If you want the 1-line version: https://leanprover.zulipchat.com/#narrow/stream/113489-new-members/topic/not.20p.20versus.20p.20implies.20false/near/209606915

Karl Palmskog (Nov 01 2021 at 11:50):

since the question of how Coq and Lean are different seemingly comes up all the time in both Coq and Lean forums, I'm curious if anyone from the Lean side (with significant Lean experience) is interested in an adversarial collaboration with me to document the differences, pros, cons, etc., of Coq and Lean in a joint GitHub repo.

For example, one could set a "review approval before merge" rule in the repo, and possibly aim to publish some joint document in the end or just make the repo public as a "Coq vs. Lean FAQ" and maintain it. This would not only be about documenting foundational differences with literature references , although that's an important cornerstone - it would also be about ecosystem, tooling, ...

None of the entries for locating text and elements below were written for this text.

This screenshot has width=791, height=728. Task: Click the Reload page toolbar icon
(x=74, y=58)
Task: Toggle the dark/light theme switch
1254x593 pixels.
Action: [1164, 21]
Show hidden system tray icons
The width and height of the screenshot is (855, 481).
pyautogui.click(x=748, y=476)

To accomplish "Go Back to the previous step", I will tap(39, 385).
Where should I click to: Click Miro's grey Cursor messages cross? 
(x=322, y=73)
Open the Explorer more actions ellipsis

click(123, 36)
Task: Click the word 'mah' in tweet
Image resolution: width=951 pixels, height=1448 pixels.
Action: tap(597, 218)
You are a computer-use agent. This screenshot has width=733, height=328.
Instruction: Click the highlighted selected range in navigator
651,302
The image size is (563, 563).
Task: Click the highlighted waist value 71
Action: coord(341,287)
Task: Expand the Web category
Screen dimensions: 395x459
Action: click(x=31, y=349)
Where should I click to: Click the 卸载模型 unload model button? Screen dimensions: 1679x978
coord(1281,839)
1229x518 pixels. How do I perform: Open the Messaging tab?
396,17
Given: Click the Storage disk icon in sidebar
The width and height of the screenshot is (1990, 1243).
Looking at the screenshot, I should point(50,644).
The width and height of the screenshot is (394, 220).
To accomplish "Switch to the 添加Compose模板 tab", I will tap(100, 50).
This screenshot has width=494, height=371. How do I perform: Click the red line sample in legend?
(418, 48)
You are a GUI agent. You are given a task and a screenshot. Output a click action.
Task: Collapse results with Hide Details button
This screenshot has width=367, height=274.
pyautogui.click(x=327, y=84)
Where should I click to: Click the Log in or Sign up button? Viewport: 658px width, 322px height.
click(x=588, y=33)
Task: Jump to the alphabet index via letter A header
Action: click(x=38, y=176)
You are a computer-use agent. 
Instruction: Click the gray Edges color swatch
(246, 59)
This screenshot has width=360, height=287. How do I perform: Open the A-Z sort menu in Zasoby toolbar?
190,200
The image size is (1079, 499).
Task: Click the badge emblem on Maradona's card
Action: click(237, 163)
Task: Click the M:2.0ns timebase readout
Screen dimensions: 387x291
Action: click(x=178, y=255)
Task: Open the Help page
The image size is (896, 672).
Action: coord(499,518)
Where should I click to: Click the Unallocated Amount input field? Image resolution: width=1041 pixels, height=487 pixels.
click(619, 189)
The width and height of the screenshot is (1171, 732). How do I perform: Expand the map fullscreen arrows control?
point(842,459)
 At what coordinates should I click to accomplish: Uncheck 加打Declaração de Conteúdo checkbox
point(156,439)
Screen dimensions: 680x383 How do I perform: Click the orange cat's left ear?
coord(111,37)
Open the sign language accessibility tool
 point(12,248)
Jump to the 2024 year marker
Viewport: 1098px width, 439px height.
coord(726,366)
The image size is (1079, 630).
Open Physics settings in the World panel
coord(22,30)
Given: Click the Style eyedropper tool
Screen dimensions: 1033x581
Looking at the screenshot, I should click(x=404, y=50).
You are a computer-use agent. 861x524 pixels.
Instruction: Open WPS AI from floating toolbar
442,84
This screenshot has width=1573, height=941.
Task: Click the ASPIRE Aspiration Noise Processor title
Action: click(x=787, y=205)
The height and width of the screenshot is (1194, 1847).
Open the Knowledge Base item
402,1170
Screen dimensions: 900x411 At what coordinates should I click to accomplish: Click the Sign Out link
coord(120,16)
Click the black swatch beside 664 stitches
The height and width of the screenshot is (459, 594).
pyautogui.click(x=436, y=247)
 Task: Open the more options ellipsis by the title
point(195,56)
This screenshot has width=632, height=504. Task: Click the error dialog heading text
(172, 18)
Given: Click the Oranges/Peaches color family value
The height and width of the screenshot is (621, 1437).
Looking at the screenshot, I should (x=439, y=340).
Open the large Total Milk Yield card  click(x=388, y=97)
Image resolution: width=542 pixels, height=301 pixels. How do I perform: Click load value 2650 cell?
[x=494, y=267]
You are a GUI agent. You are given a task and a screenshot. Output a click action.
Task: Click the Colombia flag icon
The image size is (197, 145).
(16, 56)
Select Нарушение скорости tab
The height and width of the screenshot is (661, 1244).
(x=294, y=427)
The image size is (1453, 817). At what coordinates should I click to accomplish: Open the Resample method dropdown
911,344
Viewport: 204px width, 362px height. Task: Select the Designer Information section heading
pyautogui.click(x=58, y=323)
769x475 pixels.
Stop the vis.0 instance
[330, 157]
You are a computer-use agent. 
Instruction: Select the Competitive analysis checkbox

Two points of reference are the proof engineering survey I co-wrote and the Awesome Coq list of resources I maintain.

Karl Palmskog (Nov 01 2021 at 11:56):

to give an alternative view on one issue above - Coq is not "primarily" about mathcomp. The core MathComp projects are something like a few hundreds of thousands lines of code. A simple check on some popular Coq projects yields that the following non-mathcomp projects that formalize mathematics amount to about one million lines of code:
category-theory coqprime coquelicot corn gaia GeoCoq goedel graph-theory HoTT hydra-battles math-classes UniMath

Kevin Buzzard (Nov 01 2021 at 12:02):

I don't know enough about type theory to help here, but I always enjoyed this page which for me really helped; it is a good reference for some of the main differences, and the fact that I simply don't know the meanings of phrases like strong normalisation, subject reduction and canonicity mean that I'm not too bothered that these are apparently broken in Lean. In fact I am wondering whether that website basically tells the whole story in terms of type-theoretic differences.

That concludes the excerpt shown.